DOCUMENT SEGMENT:
════

# Fantastic heat panels from Russ (Retic666)



## Jibbajabba (Jan 31, 2011)

@retic666 is not just a top bloke (spent ours with him on the phone I think lol) but sells some great heat panels. I don't like CHEs because they get so damn hot and I always struggled with ambient temps especially in large vivs.

The only heat panels here were from habitstat but those are discontinued and they were 75W only.

I appreciate the fact he thought outside the box and didn't go with reptile ones. These are heatpanels you'd use in your home but Russ creates brackets for them which makes them a breeze to mount.

I got two panels from him.

600x600 (380W)
600x300 (180W)

and so far I am pleased (need on/off stat but Russ can modify them for dimming).

Here I am using the big one for the hot side









And the smaller one for the cold side









The viv is 8ft and I am glad the gradient works perfectly









What I like is that they are infrared so they should help with deep heating the noodles 

Again, great bloke - highly recommended and fantastic price too.

Panels also come with a power LED so if you don't trust your stat you can see when the panel is still heating









Now I am not done with testing yet. You can see I don't have substrate, hides or waterbowl in it, but I don't anticipate any further issues.

Thanks Russ.


----------



## Malc (Oct 27, 2009)

You may want to change the title.... When I read that I though Russ had sold you some dodgy bit of kit that were cracking and falling apart.....  

They look really good. That's going to be one happy boa when she goes in....

Now all Russ needs to do is get the company that makes these to make a smaller panel in the range of 300 x 200mm so they can be used in 3' and 4' vivs and I think he could retire by this time next year


----------



## Jibbajabba (Jan 31, 2011)

Thanks Malc, changed title  

I pull my 'German I am not native' card lol 

But agree - the lack of decent panels in Europe is annoying so Russ should scale that


----------



## retic666 (Jan 18, 2021)

Jibbajabba said:


> @retic666 is not just a top bloke (spent ours with him on the phone I think lol) but sells some great heat panels. I don't like CHEs because they get so damn hot and I always struggled with ambient temps especially in large vivs.
> 
> The only heat panels here were from habitstat but those are discontinued and they were 75W only.
> 
> ...


Cheers Michael looking good 👍 Glad your pleased with them.


----------



## retic666 (Jan 18, 2021)

Malc said:


> You may want to change the title.... When I read that I though Russ had sold you some dodgy bit of kit that were cracking and falling apart.....
> 
> They look really good. That's going to be one happy boa when she goes in....
> 
> Now all Russ needs to do is get the company that makes these to make a smaller panel in the range of 300 x 200mm so they can be used in 3' and 4' vivs and I think he could retire by this time next year


Tbat would be awesome if they did a panel heater that size. I will let you guys know if I come across one.


----------

════

TASK STATEMENT: In the forum thread on heat panels, what sizes and wattages were the two panels Jibbajabba got from Russ? The data after this point plays no part in what is asked.

RECORDED INFORMATION:
════

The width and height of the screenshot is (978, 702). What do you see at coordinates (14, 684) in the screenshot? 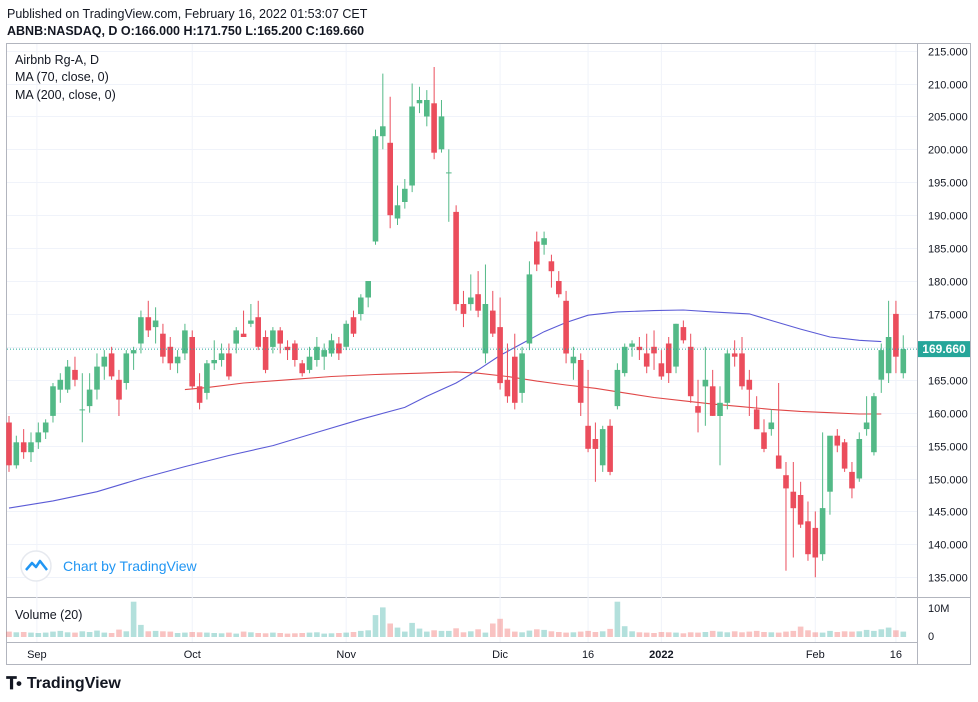
I see `tv-logo-icon: 𝐓•` at bounding box center [14, 684].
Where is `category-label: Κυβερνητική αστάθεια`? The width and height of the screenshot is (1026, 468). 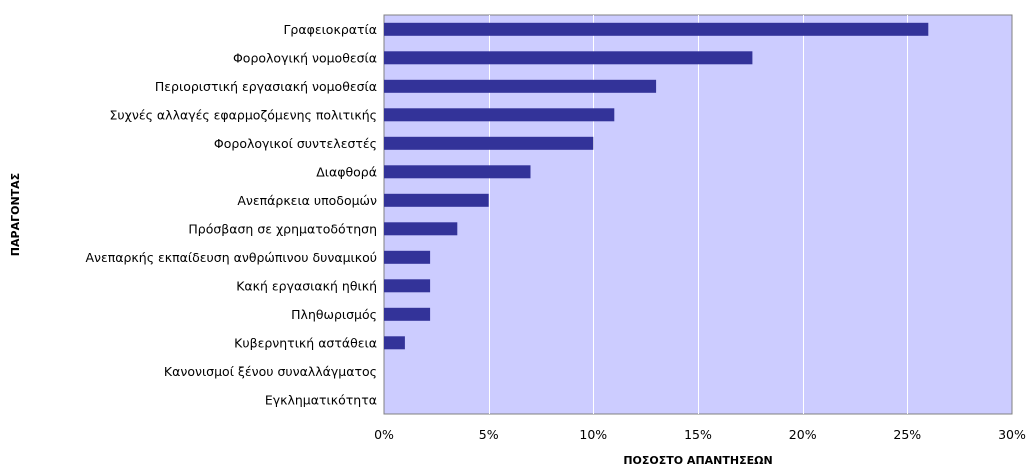 category-label: Κυβερνητική αστάθεια is located at coordinates (306, 342).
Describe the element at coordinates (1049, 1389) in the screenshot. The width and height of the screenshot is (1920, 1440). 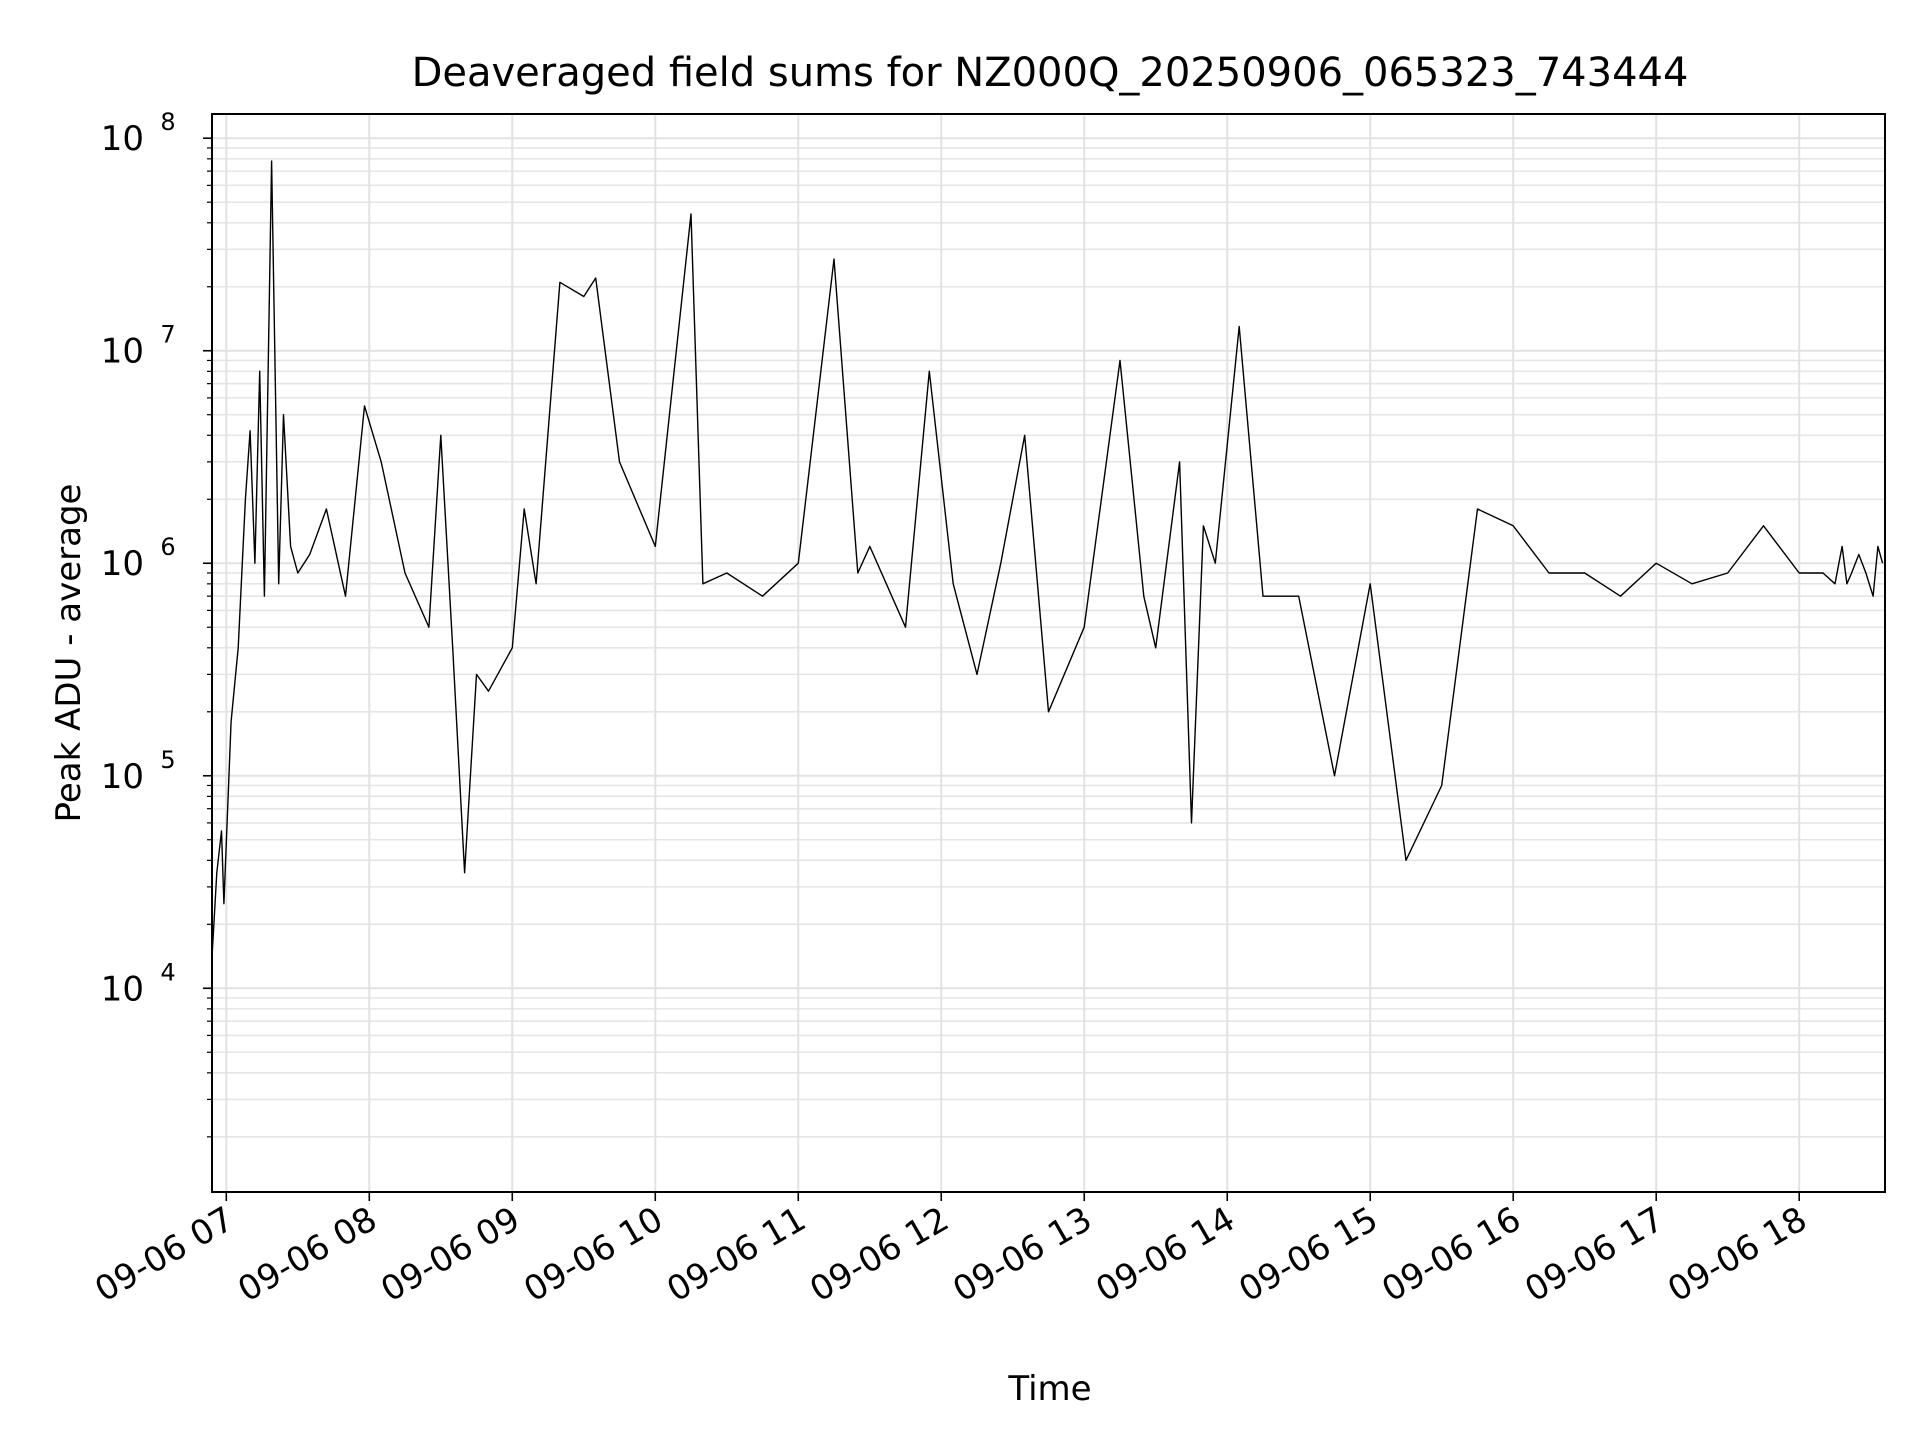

════

OUTPUT FOR THIS EXERCISE: One panel was 600x600 (380W) and the other was 600x300 (180W).